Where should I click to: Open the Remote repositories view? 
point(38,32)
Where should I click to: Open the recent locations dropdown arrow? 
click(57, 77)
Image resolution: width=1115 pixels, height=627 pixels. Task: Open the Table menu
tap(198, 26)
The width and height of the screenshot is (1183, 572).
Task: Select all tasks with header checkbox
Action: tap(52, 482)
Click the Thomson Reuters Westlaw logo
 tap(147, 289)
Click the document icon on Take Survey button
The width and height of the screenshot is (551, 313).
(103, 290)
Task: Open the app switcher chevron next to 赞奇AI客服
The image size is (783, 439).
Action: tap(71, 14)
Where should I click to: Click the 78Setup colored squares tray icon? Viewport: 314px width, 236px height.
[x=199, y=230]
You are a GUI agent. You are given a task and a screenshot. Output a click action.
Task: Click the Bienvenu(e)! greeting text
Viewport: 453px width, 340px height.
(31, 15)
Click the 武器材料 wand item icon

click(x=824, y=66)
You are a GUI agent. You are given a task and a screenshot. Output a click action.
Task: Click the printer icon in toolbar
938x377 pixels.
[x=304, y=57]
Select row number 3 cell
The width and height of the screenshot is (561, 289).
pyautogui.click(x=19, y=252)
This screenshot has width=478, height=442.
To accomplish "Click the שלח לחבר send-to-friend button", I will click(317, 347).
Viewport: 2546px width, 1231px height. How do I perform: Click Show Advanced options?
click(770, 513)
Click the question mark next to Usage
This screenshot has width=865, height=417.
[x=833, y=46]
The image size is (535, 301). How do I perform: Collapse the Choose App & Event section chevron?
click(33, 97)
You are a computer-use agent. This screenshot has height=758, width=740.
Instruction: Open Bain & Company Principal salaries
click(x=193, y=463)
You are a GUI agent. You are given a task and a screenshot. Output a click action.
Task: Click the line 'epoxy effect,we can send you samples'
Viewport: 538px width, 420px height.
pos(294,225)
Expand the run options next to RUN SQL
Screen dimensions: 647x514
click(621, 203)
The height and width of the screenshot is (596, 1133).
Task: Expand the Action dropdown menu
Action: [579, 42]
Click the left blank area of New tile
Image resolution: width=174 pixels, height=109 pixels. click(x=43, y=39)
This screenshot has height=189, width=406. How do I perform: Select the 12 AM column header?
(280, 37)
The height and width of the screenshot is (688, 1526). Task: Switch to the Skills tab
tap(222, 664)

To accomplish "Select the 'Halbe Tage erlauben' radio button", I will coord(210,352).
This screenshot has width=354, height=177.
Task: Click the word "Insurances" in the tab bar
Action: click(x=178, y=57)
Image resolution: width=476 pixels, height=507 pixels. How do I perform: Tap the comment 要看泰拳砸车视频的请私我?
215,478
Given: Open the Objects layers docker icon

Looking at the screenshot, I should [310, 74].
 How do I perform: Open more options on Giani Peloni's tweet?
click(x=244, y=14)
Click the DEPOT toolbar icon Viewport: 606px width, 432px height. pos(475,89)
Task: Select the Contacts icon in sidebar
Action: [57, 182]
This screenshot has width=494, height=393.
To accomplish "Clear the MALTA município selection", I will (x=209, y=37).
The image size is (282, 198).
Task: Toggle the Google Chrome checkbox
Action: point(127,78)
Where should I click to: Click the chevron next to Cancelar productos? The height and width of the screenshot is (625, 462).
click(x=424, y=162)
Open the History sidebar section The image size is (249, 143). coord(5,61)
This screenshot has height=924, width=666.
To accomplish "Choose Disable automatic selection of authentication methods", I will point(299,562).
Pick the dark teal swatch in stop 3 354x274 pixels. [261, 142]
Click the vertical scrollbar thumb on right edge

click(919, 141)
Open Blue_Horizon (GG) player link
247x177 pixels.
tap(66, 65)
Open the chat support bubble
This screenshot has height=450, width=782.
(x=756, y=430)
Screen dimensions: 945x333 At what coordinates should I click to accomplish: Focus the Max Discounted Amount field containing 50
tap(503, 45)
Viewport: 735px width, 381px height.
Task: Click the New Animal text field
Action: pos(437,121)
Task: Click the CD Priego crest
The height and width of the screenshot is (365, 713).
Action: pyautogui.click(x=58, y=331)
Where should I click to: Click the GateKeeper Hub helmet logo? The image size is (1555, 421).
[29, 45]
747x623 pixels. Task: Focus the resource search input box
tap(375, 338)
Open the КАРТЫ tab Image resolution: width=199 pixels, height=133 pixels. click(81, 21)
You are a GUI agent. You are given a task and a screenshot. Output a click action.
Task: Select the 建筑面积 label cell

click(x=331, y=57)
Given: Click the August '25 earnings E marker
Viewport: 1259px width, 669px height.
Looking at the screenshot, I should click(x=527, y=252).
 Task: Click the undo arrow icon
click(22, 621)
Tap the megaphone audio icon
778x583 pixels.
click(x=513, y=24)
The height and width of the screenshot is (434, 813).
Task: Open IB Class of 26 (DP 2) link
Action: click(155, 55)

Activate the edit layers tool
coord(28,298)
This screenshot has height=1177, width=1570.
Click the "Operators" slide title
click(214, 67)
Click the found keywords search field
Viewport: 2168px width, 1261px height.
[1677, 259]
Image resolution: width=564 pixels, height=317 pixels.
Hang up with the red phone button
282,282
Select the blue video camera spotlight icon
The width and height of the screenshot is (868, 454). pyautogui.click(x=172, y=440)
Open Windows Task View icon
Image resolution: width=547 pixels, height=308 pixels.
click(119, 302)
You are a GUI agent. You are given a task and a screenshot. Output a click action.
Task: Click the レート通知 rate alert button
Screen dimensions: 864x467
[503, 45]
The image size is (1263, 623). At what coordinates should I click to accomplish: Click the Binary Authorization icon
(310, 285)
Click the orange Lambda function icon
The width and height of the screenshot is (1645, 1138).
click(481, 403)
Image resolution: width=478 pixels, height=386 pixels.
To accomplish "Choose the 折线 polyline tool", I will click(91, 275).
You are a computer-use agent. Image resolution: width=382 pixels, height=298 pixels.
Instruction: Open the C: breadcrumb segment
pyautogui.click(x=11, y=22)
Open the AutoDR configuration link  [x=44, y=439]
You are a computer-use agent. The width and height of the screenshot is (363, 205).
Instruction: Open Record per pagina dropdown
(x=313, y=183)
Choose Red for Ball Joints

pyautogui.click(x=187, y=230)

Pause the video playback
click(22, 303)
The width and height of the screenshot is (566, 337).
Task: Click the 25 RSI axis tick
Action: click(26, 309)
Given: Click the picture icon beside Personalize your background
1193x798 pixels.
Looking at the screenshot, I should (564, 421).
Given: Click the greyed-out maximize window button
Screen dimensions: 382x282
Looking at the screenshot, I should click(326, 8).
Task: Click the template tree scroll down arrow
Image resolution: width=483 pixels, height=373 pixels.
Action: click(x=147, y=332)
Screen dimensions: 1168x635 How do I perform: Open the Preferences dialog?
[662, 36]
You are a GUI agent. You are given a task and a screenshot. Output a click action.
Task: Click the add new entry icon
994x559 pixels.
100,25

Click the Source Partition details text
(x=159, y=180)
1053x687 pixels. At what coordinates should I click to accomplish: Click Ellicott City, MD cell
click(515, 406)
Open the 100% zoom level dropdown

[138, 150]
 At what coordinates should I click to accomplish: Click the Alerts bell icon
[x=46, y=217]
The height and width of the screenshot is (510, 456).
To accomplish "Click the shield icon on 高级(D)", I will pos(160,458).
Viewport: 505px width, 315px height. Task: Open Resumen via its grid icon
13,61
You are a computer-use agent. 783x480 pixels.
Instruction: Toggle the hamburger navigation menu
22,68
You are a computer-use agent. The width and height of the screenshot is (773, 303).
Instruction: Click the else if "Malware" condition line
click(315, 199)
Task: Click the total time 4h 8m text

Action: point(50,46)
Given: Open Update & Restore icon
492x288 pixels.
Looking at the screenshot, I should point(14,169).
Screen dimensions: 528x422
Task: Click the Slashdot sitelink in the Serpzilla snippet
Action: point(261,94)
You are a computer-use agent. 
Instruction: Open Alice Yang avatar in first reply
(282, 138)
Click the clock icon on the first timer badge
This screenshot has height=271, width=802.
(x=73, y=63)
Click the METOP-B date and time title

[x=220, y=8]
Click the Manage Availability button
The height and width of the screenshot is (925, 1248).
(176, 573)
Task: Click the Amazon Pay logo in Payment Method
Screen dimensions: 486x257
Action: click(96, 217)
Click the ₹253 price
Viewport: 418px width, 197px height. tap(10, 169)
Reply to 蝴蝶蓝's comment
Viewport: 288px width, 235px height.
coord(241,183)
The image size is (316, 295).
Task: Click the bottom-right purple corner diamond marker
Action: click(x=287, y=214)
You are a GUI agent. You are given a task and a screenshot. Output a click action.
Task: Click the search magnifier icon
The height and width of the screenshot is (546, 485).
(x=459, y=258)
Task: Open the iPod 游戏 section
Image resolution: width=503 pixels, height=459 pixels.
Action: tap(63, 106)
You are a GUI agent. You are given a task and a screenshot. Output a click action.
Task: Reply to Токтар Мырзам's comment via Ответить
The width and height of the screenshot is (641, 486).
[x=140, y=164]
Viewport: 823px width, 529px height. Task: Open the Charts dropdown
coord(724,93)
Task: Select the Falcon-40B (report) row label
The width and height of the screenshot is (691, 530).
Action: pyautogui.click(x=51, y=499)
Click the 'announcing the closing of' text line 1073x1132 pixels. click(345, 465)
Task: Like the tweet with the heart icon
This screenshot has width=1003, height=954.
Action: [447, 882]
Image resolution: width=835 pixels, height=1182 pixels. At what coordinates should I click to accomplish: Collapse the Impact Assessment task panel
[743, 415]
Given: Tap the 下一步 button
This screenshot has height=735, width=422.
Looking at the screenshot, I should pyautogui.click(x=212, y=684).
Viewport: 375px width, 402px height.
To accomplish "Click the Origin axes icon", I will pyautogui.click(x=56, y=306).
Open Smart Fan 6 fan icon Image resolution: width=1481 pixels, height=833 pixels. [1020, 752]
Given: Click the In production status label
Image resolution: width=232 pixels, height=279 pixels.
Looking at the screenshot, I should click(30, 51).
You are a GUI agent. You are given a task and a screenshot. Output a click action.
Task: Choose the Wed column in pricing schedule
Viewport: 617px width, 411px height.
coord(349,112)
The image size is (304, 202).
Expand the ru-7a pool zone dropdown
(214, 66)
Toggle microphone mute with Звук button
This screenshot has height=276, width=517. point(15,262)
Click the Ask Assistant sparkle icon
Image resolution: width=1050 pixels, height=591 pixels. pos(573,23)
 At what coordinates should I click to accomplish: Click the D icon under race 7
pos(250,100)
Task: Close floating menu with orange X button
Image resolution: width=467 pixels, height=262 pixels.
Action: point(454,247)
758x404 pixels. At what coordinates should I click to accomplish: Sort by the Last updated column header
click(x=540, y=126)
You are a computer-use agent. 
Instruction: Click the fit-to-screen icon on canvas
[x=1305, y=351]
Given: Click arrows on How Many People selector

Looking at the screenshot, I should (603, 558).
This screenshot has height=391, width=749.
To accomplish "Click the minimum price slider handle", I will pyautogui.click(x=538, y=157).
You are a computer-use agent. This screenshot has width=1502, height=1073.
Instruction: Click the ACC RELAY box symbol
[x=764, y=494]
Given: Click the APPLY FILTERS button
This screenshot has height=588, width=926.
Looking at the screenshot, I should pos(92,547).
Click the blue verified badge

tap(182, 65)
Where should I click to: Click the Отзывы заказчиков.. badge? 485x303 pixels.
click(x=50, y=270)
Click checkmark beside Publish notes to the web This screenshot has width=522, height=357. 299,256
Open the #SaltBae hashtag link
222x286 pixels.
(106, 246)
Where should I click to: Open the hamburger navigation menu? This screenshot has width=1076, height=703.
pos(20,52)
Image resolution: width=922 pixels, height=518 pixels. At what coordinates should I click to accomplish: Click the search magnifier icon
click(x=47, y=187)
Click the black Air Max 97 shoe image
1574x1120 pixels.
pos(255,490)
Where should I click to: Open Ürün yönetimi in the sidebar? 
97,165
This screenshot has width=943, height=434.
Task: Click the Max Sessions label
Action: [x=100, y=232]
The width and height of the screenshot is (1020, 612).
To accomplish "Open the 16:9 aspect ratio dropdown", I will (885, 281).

Objective: Copy the lines above without changes, from the first line through the line that contains "tap(147, 289)".

Exercise result:
Where should I click to: Open the Remote repositories view? 
point(38,32)
Where should I click to: Open the recent locations dropdown arrow? 
click(57, 77)
Image resolution: width=1115 pixels, height=627 pixels. Task: Open the Table menu
tap(198, 26)
The width and height of the screenshot is (1183, 572).
Task: Select all tasks with header checkbox
Action: tap(52, 482)
Click the Thomson Reuters Westlaw logo
 tap(147, 289)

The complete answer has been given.